*** Opening Excerpted records ***

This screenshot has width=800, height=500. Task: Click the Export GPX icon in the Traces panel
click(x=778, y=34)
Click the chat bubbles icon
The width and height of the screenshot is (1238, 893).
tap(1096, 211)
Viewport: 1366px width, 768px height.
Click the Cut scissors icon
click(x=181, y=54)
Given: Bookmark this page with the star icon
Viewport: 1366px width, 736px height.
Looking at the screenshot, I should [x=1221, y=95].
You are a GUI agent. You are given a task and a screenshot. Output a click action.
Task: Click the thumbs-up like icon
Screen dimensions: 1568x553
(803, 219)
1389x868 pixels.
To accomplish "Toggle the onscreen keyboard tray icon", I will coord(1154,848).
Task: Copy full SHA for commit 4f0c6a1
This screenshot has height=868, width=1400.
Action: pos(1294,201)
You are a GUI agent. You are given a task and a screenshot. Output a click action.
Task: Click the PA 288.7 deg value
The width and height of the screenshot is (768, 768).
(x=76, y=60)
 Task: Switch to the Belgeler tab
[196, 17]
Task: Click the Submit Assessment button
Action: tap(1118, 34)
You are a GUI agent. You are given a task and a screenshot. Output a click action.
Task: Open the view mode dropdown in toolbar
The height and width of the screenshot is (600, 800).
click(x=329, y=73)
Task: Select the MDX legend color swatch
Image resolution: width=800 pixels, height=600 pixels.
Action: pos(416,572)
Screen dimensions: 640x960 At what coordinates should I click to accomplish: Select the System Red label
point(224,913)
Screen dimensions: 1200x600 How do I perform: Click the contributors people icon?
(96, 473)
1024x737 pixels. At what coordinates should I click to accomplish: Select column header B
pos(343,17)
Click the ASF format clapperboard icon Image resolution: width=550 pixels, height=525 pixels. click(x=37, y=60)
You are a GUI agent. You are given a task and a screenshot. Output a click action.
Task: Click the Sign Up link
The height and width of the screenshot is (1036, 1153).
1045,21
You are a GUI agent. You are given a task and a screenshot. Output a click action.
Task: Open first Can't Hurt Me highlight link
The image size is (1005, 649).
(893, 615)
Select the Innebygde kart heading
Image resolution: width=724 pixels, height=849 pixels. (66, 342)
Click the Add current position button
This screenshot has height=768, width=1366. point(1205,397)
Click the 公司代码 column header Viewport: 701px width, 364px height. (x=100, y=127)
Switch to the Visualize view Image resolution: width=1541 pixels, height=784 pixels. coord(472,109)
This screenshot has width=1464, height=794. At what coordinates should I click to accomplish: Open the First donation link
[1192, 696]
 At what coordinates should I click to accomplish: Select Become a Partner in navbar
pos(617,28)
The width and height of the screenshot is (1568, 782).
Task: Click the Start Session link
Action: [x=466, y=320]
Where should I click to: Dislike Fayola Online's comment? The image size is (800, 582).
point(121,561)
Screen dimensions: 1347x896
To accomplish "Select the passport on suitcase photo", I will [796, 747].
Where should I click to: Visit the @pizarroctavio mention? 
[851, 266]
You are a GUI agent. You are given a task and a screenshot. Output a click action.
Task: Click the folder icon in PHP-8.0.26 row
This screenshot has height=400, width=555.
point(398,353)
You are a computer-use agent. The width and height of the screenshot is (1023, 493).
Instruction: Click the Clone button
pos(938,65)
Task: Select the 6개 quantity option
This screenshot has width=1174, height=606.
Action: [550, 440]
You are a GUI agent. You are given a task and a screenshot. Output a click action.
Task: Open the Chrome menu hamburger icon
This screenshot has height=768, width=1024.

*** Closing Excerpted records ***

- _Problem to work on_
Above are the entries. Output exactly the lines beginning with the line that has "At what coordinates should I click to accomplish: Select Become" and ending with the line that has "Task: Select the 6개 quantity option".

- _Task answer_
 At what coordinates should I click to accomplish: Select Become a Partner in navbar
pos(617,28)
The width and height of the screenshot is (1568, 782).
Task: Click the Start Session link
Action: [x=466, y=320]
Where should I click to: Dislike Fayola Online's comment? The image size is (800, 582).
point(121,561)
Screen dimensions: 1347x896
To accomplish "Select the passport on suitcase photo", I will [796, 747].
Where should I click to: Visit the @pizarroctavio mention? 
[851, 266]
You are a GUI agent. You are given a task and a screenshot. Output a click action.
Task: Click the folder icon in PHP-8.0.26 row
This screenshot has height=400, width=555.
point(398,353)
You are a computer-use agent. The width and height of the screenshot is (1023, 493).
Instruction: Click the Clone button
pos(938,65)
Task: Select the 6개 quantity option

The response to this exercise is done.